### TEXT EXCERPT

((

Fox Elder — a 9-year-old fourth-grader at Chimacum Elementary School who has done service projects at the park at 526 Moore St. since he was 4 years old — cut the ceremonial-opening ribbon at the park while bystanders cheered.
Elder and his parents are members of Friends of Chimacum Creek, a volunteer group that has adopted the park and will be responsible for its maintenance, according to Matt Tyler, Jefferson County Parks and Recreation manager.
The reopening ceremony capped a cleanup and restoration effort at the former site of the Irondale Iron and Steel plant that had been in the works in some form since 2007.
The ceremony took place in an open field that was once the site of the thriving iron-processing plant, which closed in 1919.
Kathleen Kler, a member of the Jefferson County Parks and Recreation Board, provided some history about the site.
The land was once considered of little value until the discovery of iron-oxide deposits up to 4 feet deep.
That discovery led to the creation of one of the two iron smelters on the Pacific Coast.
In its prime, Irondale had a population of 1,500 with three hotels, a mercantile, a post office and a hospital.
“It was thought that Irondale would become the Pittsburgh of the Pacific, and that was considered to be a good thing,” Kler said.
Ecology determined that the park, purchased by Jefferson County in 2001, contained contaminants left over from when the Irondale Iron and Steel mill operated on the property from 1881 to 1919.
Steel plant operations during those 38 years contaminated soil, sediment and ground water, and also left slag, a by-product of the steel smelting process.
The property changed hands several times from 1919 to 2001, but no further contamination was created, according to Ecology.

))

### YOUR GOAL
In the excerpt on the Irondale park reopening, what population did Irondale reach in its prime?

### INFORMATION SHOWN

((

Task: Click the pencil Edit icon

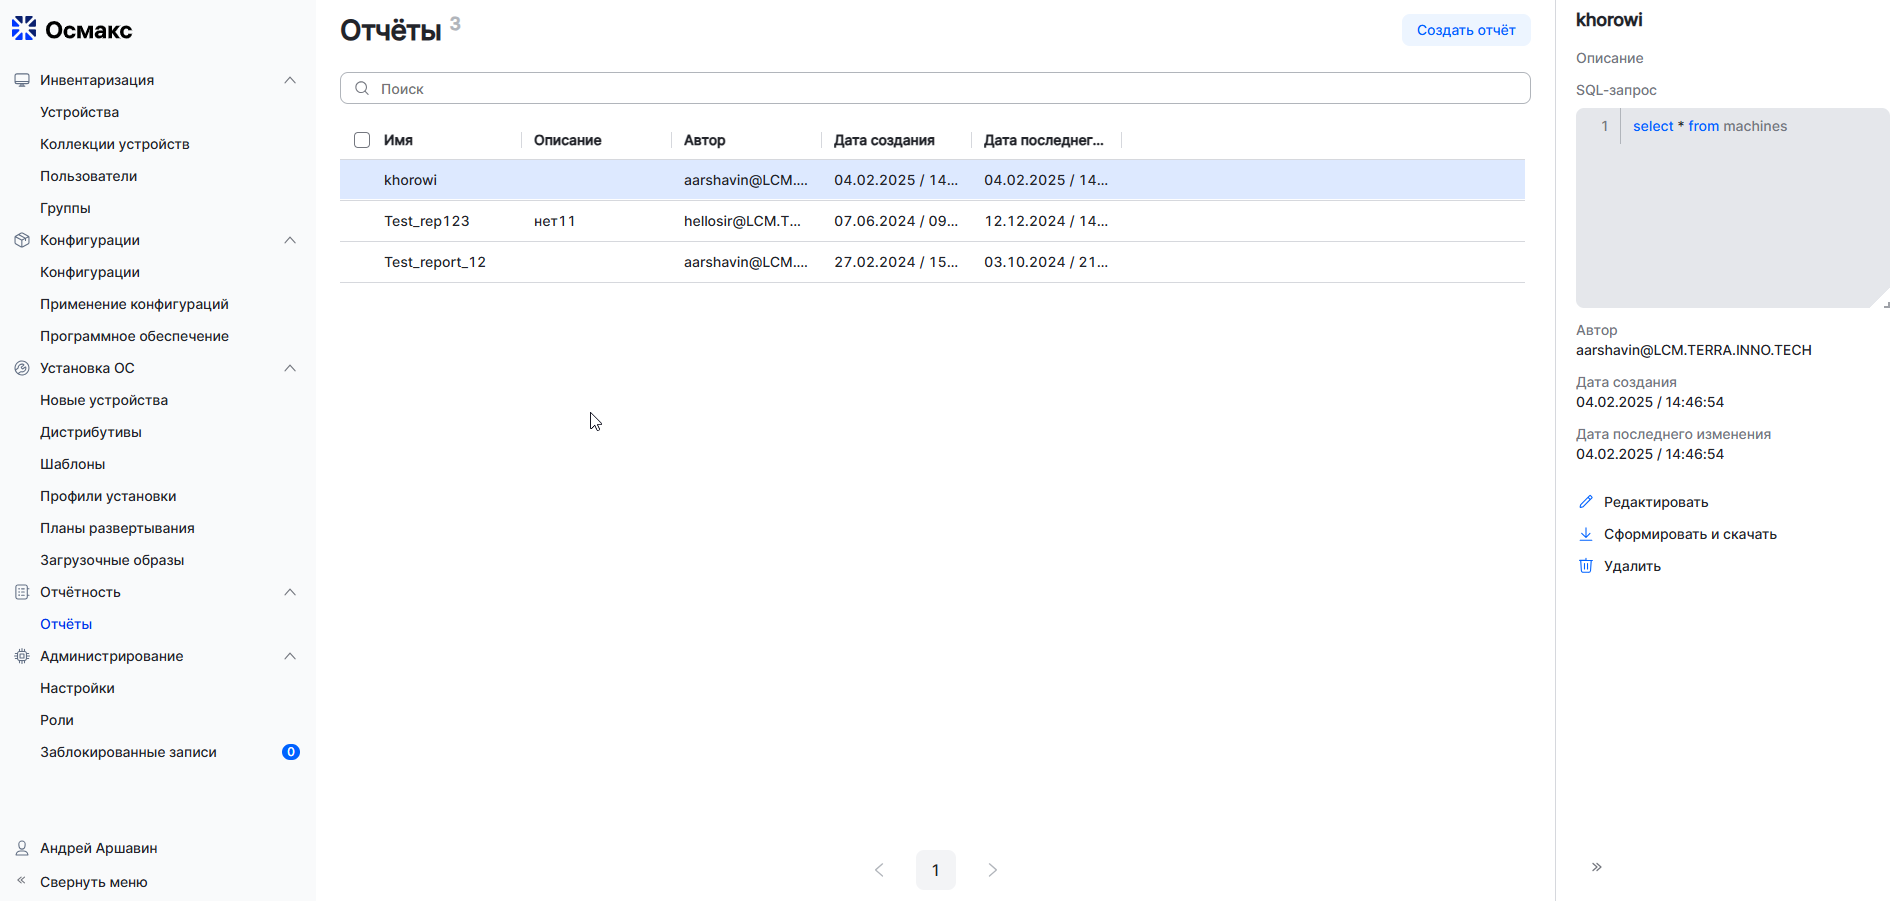Action: click(1585, 502)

))

### EXERCISE RESPONSE
1,500